Se cumplen 25 años de la retirada de las tropas soviéticas de Afganistán

Arturo Escarda

Moscú, 15 feb (EFE).- Rusia recuerda hoy el 25 aniversario de la retirada de las tropas soviéticas de Afganistán, tras una guerra de casi diez años considerada el Vietnam de la Unión Soviética y uno de los factores que precipitó la desintegración de la gran potencia comunista.

La fecha se conmemora en medio de una vieja polémica, aunque de baja intensidad, sobre la valoración histórica que debería tener una guerra considerada como poco injusta por la mayoría de los rusos.

Mientras que los soldados rusos que lucharon en aquel conflicto reclaman hoy un reconocimiento oficial por parte del Gobierno, además de la equiparación de sus derechos a los veteranos de la Segunda Guerra Mundial, las autoridades argumentan que no es necesario.

"La heroicidad y la hombría de los combatientes soviéticos en Afganistán no necesita ser revalorada. Los "afgantsi" (afganos, (como se conoce en Rusia a los veteranos del conflicto) siempre serán auténticos patriotas para el país y para el pueblo", dijo hoy el viceministro de Defensa ruso, Nikolái Pankov.
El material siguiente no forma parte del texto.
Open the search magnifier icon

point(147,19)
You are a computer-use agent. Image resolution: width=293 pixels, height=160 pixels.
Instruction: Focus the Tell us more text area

Sin embargo, la Unión Rusa de Veteranos de Afganistán (URVA) considera vigente la valoración negativa que hizo en 1989 el Congreso de Diputados Populares de la Unión Soviética sobre el envío diez años antes de tropas soviéticas al vecino país centroasiático.

"La valoración, insostenible política y jurídicamente, del Congreso de Diputados, que señaló que la guerra de Afganistán fue una aventura fracasada, no ha sido revisada hasta el día de hoy", subrayó el legislador oficialista y líder de la URVA, Franz Klintsévich.

Le respondió su compañero de filas en Afganistán y también en el grupo parlamentario de la oficialista Rusia Unida, Borís Grómov, para calificar de "tontería" esa iniciativa.

"Creo que ahora, 25 años después de la retirada del contingente limitado de las tropas soviéticas de Afganistán, emitir valoraciones políticas sobre aquella guerra no es sólo inconsecuente, sino además una tontería", dijo a Interfax el general que comandó la retirada del 40 ejército desplegado en Afganistán.

Un cuarto de siglo después de la retirada soviética, Estados Unidos -que armó y entrenó a los muyahidines para que diezmaran a su enemigo y minaran con ello la viabilidad de toda la Unión Soviética- prepara hoy su propia retirada de Afganistán al frente de la OTAN, doce años después de empezar su guerra en ese país.

"Los aliados (fuerzas afganas y la coalición internacional) no lo han hecho mejor que los soviéticos. Sus pérdidas (más de 14.000 fallecidos, entre ellos más de 2.300 estadounidenses) ya se acercan a las que tuvieron nuestras tropas en Afganistán", observó Klintsévich.

A diez meses de la fecha límite para abandonar el país centroasiático, inmerso en guerras y conflictos desde hace al menos 35 años, la alianza internacional y el Pentágono analizan la experiencia soviética de 1989.

"Cooperamos en este sentido con los estadounidenses. Retirar las tropas de Afganistán será una tarea complicada", dijo al respecto el líder de la URVA que también preside el comité de Defensa en el Parlamento ruso.

Más de 15.000 soldados soviéticos fallecieron en combate durante la campaña soviética en Afganistán (1979-89), mientras que al menos otros 50.000 volvieron a sus casas heridos o mutilados.

La Unión Soviética vivía sus últimos años, víctima de sus crecientes problemas económicos y territoriales, mientras cientos de miles de soldados (más de 620.000 en la década que duró el conflicto) luchaban en una guerra en la que pocos creían en medio de una intensa crisis ideológica.

La intervención militar fue condenada por Occidente, y en particular por Estados Unidos, que organizó un boicot a los Juegos Olímpicos de Moscú de 1980, al que se adhirieron varias decenas de países.

Tras la retirada soviética, comenzó en Afganistán una cruenta guerra civil entre diversas facciones muyahidines hasta que en 1996 los talibanes, un movimiento radical islamista, tomaron Kabul para luego implantar gradualmente su régimen integrista en casi todo el territorio afgano.

Después de los atentados del 11-S perpetrados por Al Qaeda, los talibanes se negaron a entregar a Osama bin Laden -muerto en mayo de 2011 en Pakistán-, quien se escondía en su suelo, y Estados Unidos decidió invadir Afganistán con el apoyo de la comunidad internacional.

Las tropas estadounidenses derrocaron pronto al régimen del mulá Omar, pero en la última década los talibanes han recuperado terreno.